The Colonial Pipeline and JBS are up and running again, but only after both companies handed over millions in ransom payments– $4.4 million and $11 million, respectively – to a bunch of crooks. Payouts like these bump ransomware to the top of the cybercrime news cycle. And while ransomware is an undeniable threat to businesses, it steals the spotlight from another, more consistently damaging threat: business email compromise (BEC).
Despite being one of the oldest tricks in the cybercrime playbook – the “Nigerian prince email scam” of the 90s arguably the most famous – BEC comprised 43% of all losses in the US last year compared to 1% from ransomware. 86 percent of financial institutions say BEC is their greatest threat in the coming two years, and the likelihood that companies will be attacked via vendor email compromise (VEC) increased 82% following the SolarWinds hack.
Stats from the FBI’s latest Internet Crime Report:
Total losses from BEC in 2020
Average losses per BEC incident
BEC complaints received in 2020
Why do we keep falling for BEC scams?
BEC has been around for so long that you can’t help but wonder why employees keep falling for these scams? In large part, it’s because the business world is practically set up to encourage it. The emphasis on increased productivity and automated business workflows means people perform a lot of repetitive tasks in a hurry, and rely on software to do the rest. Business processes like this open gaps for the type of social manipulation BEC thrives on. Payroll diversion fraud, for example, exploits human nature by impersonating employees well enough to pass quick visual scans by the recipient in HR. Once a request is okayed by the recipient, context-free workflows update direct deposit information to reroute payment to a criminal-controlled account or gift card, with no questions asked. Payroll diversion scams like this are so successful that they spiked 333% in the last half of 2020.
It makes sense that the most-targeted departments in any business would be the ones through which money passes. Accounts Payable is 61% more likely than other departments to be the target of BEC/VEC scams. For AP teams, working from home has made it challenging to get payments out to suppliers securely. Much like payroll diversion, the increased pressure on accounts payable combined with fragile network security and unfamiliar workflows left openings for fraudsters to take advantage of the disruption. According to the Association of Certified Fraud Examiners’s (ACFE) Fraud in the Wake of COVID-19 Benchmarking Report, 90% of the 2000+ respondents had seen increased cyber fraud during the July-August 2020 time period.

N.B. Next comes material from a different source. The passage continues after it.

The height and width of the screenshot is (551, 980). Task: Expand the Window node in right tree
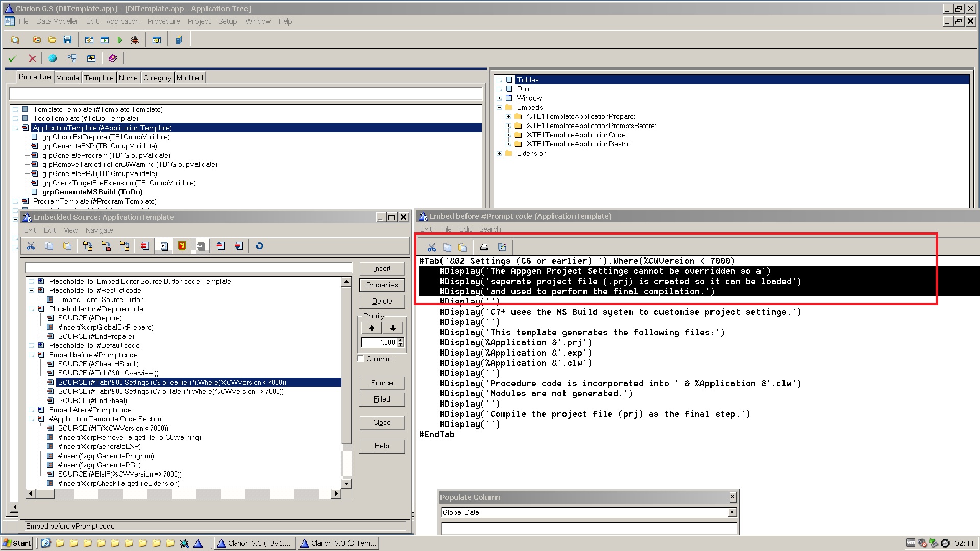click(500, 98)
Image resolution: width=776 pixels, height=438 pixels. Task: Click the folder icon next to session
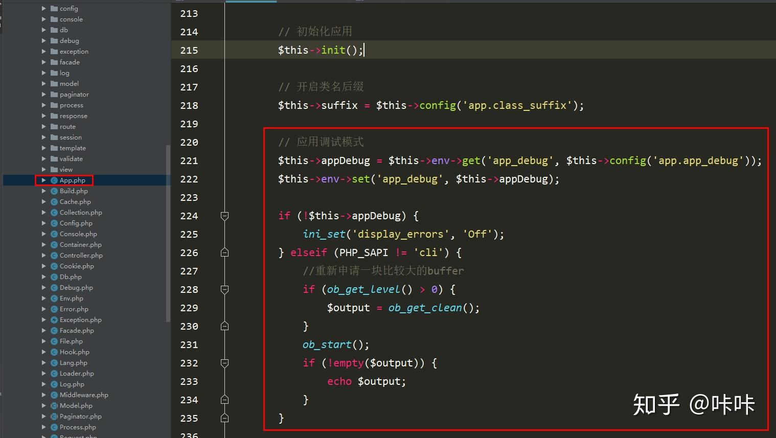point(53,137)
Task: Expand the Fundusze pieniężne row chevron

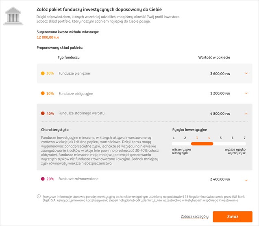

BEC is the number one way businesses become victims of fraud. It exploits people, which makes it cyber-by-association and therefore difficult to detect and even more difficult to stop altogether. Worse yet, it’s evolved beyond email and embraced encrypted internal messaging services as a delivery mechanism. Recently, hackers used stolen cookie files to perform an Account Takeover (ATO) of a user’s Slack account at Electronic Arts. This method allowed them to impersonate employees and convince IT to grant them a security token to access the company’s server. Two factors make impersonation scams like this easy to perpetrate: the enormous amount of stolen credentials available on criminal forums, and habitual password reuse. SpyCloud’s database of exposed user credentials reveals an all-time password reuse rate of 57% – and a 60% password reuse rate for breaches collected in 2020. The problem is only getting worse.
With so many credentials already available to criminals on the dark web, the ability to know which of your employees’ credentials have been exposed and force them to do a password reset observing NIST guidelines is a critical preventive measure for keeping business email accounts secure. Much like ransomware, a single compromised account can open the door to a successful BEC attack. Organizations cannot expect employees to do their jobs well and be watchdogs at the same time. But they can force them to be better stewards of their corporate credentials.